O recurso era aguardado em dezembro de 2018, mas não foi liberado e não há previsão de recebimento do valor por parte do Governo Federal.

“No ano passado, o Senado votou e não chegou à Câmara, mas certamente no mês de fevereiro vamos dar uma solução para esse projeto, que veio do Senado para a Câmara e o Governo Federal terá que se ajustar conosco para organizar o orçamento e cobrir o FEX, como aconteceu nos anos anteriores. A gente constrói a solução de forma negociada”, salientou Rodrigo Maia.

De acordo com o governador Mauro Mendes, a articulação da bancada federal presente é bem-vinda, principalmente na busca por recursos financeiros diante da crise econômica que assola o Estado. Atualmente o governo acumula restos a pagar na ordem de R$ 3,9 bilhões.

Maia apoiou as medidas econômicas tomadas pela nova gestão estadual                                                        Mayke Toscano/Gcom-MT

“Tenho absoluta convicção que ele [Rodrigo Maia] poderá ser um grande parceiro não só de Mato Grosso, como do Brasil. Acredito muito no potencial e nas ideias que tem”, afirmou o governador.

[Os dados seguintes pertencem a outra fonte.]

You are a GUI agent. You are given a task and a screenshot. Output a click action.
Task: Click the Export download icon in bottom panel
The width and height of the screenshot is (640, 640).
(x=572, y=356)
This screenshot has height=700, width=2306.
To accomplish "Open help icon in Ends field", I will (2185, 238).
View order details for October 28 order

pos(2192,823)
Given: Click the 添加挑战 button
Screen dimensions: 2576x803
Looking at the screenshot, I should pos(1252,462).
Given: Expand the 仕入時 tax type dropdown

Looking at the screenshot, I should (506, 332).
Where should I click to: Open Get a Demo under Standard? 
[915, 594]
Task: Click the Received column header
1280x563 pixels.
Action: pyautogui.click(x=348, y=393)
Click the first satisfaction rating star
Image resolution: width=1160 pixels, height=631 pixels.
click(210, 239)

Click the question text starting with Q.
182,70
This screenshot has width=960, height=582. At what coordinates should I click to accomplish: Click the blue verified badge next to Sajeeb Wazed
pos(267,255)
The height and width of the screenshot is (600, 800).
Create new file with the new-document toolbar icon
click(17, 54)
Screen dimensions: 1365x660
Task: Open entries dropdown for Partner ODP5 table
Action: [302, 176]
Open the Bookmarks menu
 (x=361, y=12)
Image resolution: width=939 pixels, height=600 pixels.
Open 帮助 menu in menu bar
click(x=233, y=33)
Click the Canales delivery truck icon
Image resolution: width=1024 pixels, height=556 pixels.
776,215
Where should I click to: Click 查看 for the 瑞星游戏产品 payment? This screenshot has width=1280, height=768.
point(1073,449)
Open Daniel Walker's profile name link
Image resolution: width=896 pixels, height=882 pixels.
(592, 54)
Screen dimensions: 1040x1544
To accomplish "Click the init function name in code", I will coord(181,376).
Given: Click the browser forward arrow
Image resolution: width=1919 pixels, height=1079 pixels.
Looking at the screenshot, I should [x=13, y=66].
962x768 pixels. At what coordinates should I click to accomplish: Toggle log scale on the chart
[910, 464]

Durante a reunião também foram discutidas adequações na Lei Kandir, reforma das despesas do Estado e o decreto de calamidade financeira anunciado em Mato Grosso nesta semana. O documento foi protocolado na Assembleia Legislativa de Mato Grosso como medida emergencial para buscar o reequilíbrio das contas do Estado.

“Concordo com as decisões corajosas do governador, pois se há uma crise, as medidas devem ser tomadas no início do governo para que se possa organizar o Estado o mais rápido possível”, concluiu Rodrigo Maia.

Também participaram da visita a deputada Sheridan, deputada Laura Carneiro, deputado Marcos Pereira e deputado Fernando Monteiro. Além dos deputados federais eleitos Emanuelzinho, Neri Geller, Juarez Costa, Rosa Neide e Dr. Leonardo; deputados federais Adilton Sachetti e Victorio Galli; senador José Medeiros; senador eleito Jayme Campos; e pelo ex-governador Julio Campos.